Assumptions and how to use this calculator

  • Interest is simulated monthly, using a monthly rate derived from your entered rate (APR percent by default).
  • Minimum payments are paid first each month (until a loan is paid off), then any extra amount is allocated by the chosen strategy.
  • If you enter 0 for a minimum payment, the calculator treats it as no required payment on that loan, which can cause negative amortization.
  • The model does not apply fees, late charges, capitalization rules, grace periods, deferment, or income-driven repayment program rules.
  • Extra payment is assumed to be available every month and constant; changing income or one-off lump sums are not modeled here.

Common questions

Which method is “best” for saving money?

If you can stick to the plan, avalanche is usually the lowest-interest option because it attacks the highest-rate debt first. The calculator shows total interest for both methods so you can see the size of the gap for your specific loans.

Why does the snowball method sometimes finish earlier?

Snowball can remove a small loan early, which frees up its minimum payment sooner. That larger combined payment can accelerate later loans. Depending on your balances, rates, and minimums, this can slightly reduce total months even if interest paid is higher.

What does “negative amortization” mean, and why would I see an error?

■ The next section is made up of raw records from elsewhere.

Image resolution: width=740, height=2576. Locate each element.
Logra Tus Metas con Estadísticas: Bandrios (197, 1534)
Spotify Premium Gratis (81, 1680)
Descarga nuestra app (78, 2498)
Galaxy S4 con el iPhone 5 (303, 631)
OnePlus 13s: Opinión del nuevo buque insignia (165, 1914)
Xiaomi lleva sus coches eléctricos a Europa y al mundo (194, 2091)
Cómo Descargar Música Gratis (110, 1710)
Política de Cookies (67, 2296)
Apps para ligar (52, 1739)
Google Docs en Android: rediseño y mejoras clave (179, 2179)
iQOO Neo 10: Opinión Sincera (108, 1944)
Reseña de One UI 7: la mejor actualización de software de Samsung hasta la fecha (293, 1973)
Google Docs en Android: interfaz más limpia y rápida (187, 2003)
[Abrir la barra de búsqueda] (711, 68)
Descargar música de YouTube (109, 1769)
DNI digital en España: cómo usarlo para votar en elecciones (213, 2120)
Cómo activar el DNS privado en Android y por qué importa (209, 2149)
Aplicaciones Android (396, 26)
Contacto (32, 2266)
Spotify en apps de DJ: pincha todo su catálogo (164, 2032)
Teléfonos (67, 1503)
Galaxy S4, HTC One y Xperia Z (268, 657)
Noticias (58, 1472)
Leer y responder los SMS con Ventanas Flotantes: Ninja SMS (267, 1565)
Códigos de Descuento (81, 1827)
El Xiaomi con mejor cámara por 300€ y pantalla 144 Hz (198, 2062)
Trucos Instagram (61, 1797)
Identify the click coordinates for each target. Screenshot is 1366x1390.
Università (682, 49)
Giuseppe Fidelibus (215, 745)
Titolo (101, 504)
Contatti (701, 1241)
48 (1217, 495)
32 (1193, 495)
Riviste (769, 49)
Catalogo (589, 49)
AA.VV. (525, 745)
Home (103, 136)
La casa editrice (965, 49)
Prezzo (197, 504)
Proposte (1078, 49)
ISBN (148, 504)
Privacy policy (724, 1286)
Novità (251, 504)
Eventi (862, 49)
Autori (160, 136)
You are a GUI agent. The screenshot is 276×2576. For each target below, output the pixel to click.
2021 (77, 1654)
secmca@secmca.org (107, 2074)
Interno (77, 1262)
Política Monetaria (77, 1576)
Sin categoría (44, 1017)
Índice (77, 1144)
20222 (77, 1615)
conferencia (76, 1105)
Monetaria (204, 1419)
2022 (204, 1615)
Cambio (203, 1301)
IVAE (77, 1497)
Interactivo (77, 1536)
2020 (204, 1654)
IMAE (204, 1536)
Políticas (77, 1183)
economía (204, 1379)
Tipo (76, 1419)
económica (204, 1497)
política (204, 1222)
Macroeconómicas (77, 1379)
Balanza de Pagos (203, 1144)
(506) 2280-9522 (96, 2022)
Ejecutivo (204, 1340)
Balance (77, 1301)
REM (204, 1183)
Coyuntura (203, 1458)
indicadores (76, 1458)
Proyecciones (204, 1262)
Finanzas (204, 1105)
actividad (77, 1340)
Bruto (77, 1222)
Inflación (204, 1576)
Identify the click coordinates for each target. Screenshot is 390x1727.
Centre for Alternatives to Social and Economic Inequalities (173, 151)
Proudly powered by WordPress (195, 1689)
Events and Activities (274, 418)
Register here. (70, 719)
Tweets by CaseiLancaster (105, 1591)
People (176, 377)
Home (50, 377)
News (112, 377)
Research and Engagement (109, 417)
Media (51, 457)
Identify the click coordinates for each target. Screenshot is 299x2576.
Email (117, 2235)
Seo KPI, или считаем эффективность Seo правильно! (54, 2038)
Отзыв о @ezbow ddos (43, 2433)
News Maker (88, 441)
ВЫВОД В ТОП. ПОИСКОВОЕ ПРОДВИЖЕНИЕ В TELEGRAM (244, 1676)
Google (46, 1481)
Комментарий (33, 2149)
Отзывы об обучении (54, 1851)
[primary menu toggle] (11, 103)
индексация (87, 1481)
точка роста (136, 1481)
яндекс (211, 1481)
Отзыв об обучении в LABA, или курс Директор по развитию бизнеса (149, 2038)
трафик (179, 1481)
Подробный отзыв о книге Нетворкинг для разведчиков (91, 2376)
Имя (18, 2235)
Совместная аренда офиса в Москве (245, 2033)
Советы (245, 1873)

Negative amortization happens when your monthly payment is not enough to cover monthly interest. In that case the balance grows, so there is no meaningful payoff timeline. If the calculator detects this, increase the total payment (minimums or extra) or correct the inputs.

Do I enter interest as APR or a monthly rate?

Most people know APR, so the default assumes the rate you enter is APR percent and converts it to a monthly rate. If you already have a monthly interest rate, switch the advanced option to “Monthly rate percent” to avoid double conversion.

Does this apply to income-driven repayment plans or forgiveness programs?

No. This calculator is for standard repayment behavior where you control the allocation of your monthly payments across multiple loans. Income-driven plans, forgiveness rules, and changing payments depend on policy and personal circumstances and are not modeled here.